We have a cluster with a high number of pending tasks. An example below
{
"insert_order" : 17373233,
"priority" : "NORMAL",
"source" : "indices_store ([[logstash-CUSTOMER-PRODUCT-2016.03.18][2]] active fully on other nodes)",
"executing" : false,
"time_in_queue_millis" : 1209415567,
"time_in_queue" : "13.9d"
},
When we did the following query curl -XGET 'http://localhost:9200/_cluster/pending_tasks?pretty=true' > pending_tasks.json
, we got back about 251 MB of data!!
total 515160
drwxr-xr-x 5 vasu staff 170B Apr 26 13:39 .
drwxr-xr-x 7 vasu staff 238B Apr 26 13:34 ..
-rw-r--r-- 1 vasu staff 77K Apr 26 13:38 nodes.json
-rw-r--r-- 1 vasu staff 5.9K Apr 26 13:39 nodes_abbreviated.json
-rw-r--r-- 1 vasu staff 251M Apr 26 13:37 pending_tasks.json
According to the API docs, these should be generally ZERO and in "rare cases" when master is the bottleneck, it can be high - but only for a few thousand milliseconds. We are seeing DAYS for these values.
There is obviously something wrong (perhaps). Any suggestions on how to go about understanding what is actually wrong? Almost all the tasks are of the same form as above "indices_store .... everything is normal..blah".

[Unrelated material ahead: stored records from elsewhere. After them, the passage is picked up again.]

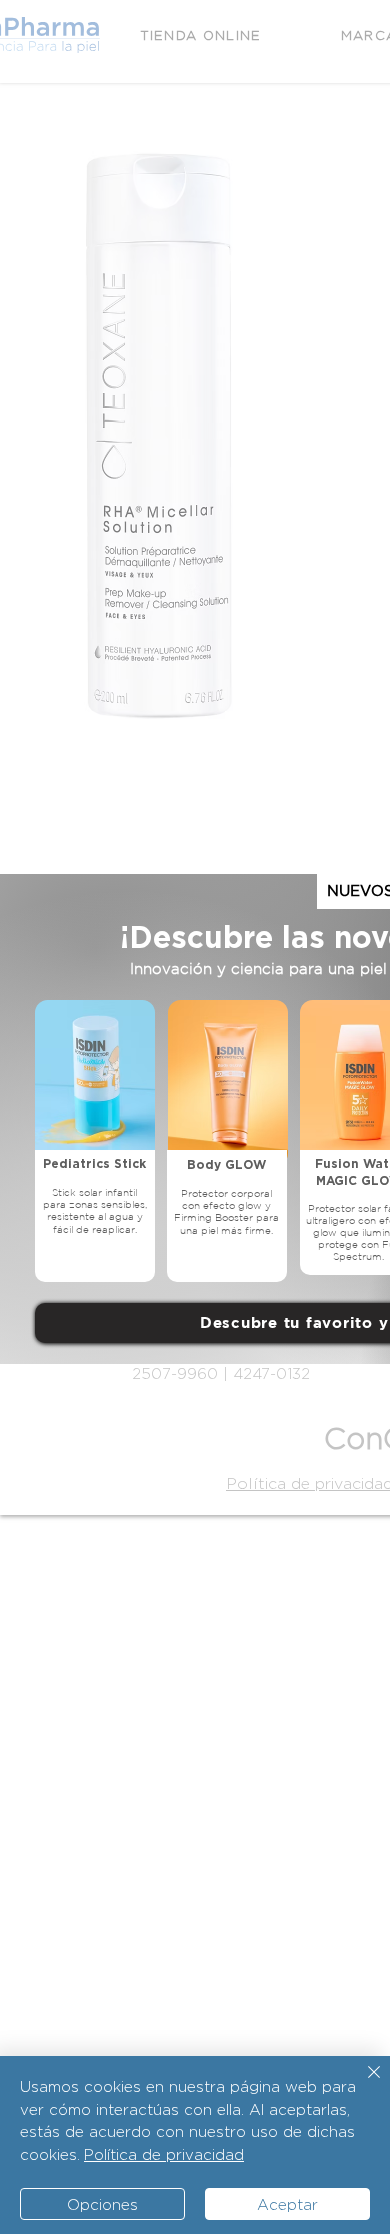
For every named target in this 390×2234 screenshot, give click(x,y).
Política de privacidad (164, 2154)
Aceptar (287, 2204)
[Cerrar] (362, 2084)
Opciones (102, 2204)
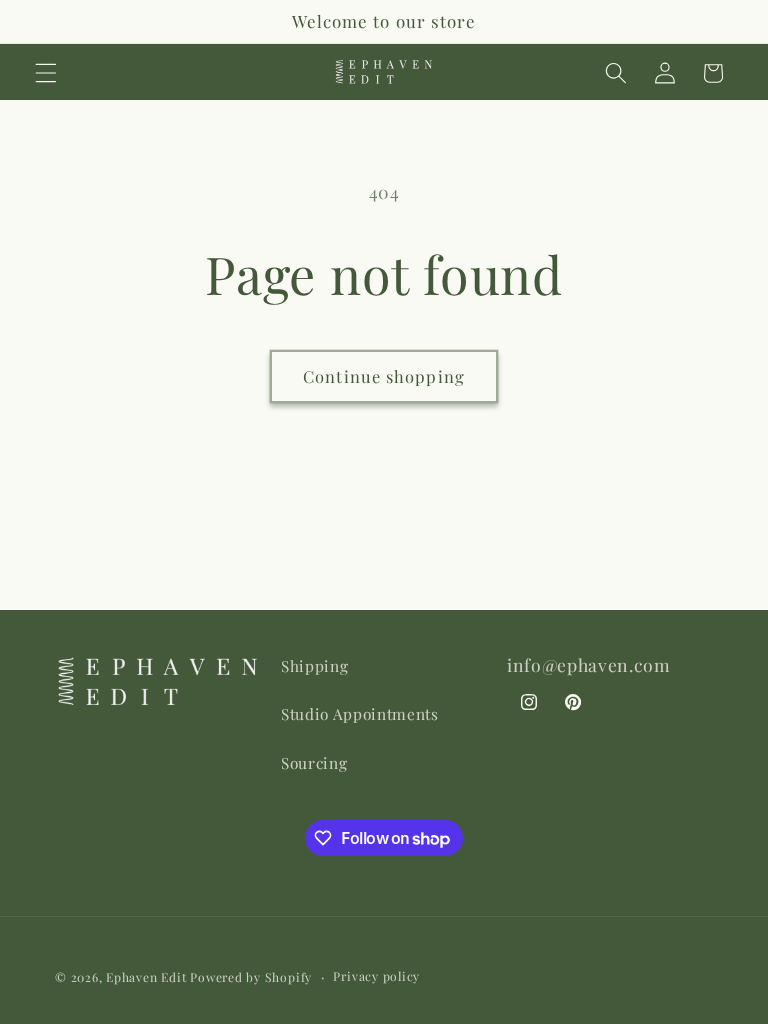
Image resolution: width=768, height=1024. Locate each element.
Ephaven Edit (146, 977)
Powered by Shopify (251, 977)
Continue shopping (384, 376)
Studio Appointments (360, 713)
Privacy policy (376, 976)
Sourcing (314, 762)
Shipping (314, 665)
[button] (46, 73)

A few days ago, our masters started having problems and were falling over. That has since been mitigated. These are perhaps old pending tasks that never got deleted? (our current best guess)

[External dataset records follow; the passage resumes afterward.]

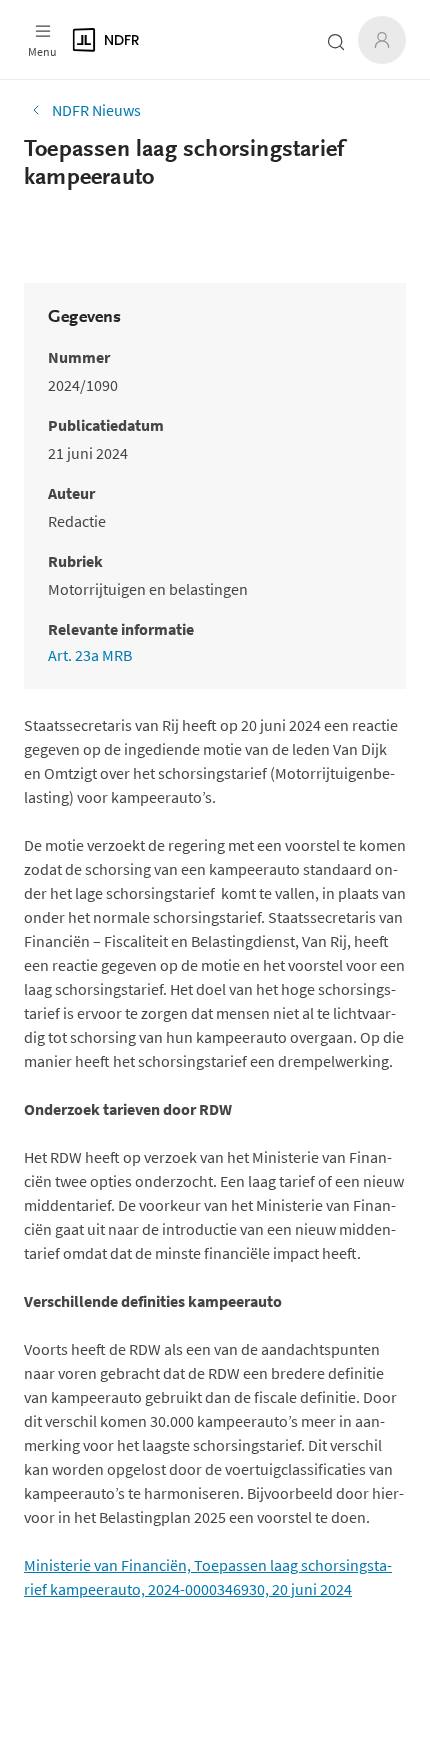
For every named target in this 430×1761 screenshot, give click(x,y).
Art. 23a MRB (90, 655)
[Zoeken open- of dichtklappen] (336, 42)
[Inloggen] (382, 40)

Our ES Version is 2.1.2, and the rest of the information is below.
ec2-user@Elasticsearch:~> curl -XGET 'http://localhost:9200/_cluster/health?pretty=true'
{
"cluster_name" : "Elasticsearch",
"status" : "green",
"timed_out" : false,
"number_of_nodes" : 12,
"number_of_data_nodes" : 9,
"active_primary_shards" : 5023,
"active_shards" : 10046,
"relocating_shards" : 2,
"initializing_shards" : 0,
"unassigned_shards" : 0,
"delayed_unassigned_shards" : 0,
"number_of_pending_tasks" : 1165671,
"number_of_in_flight_fetch" : 0,
"task_max_waiting_in_queue_millis" : 1504202,
"active_shards_percent_as_number" : 100.0
}
Thanks!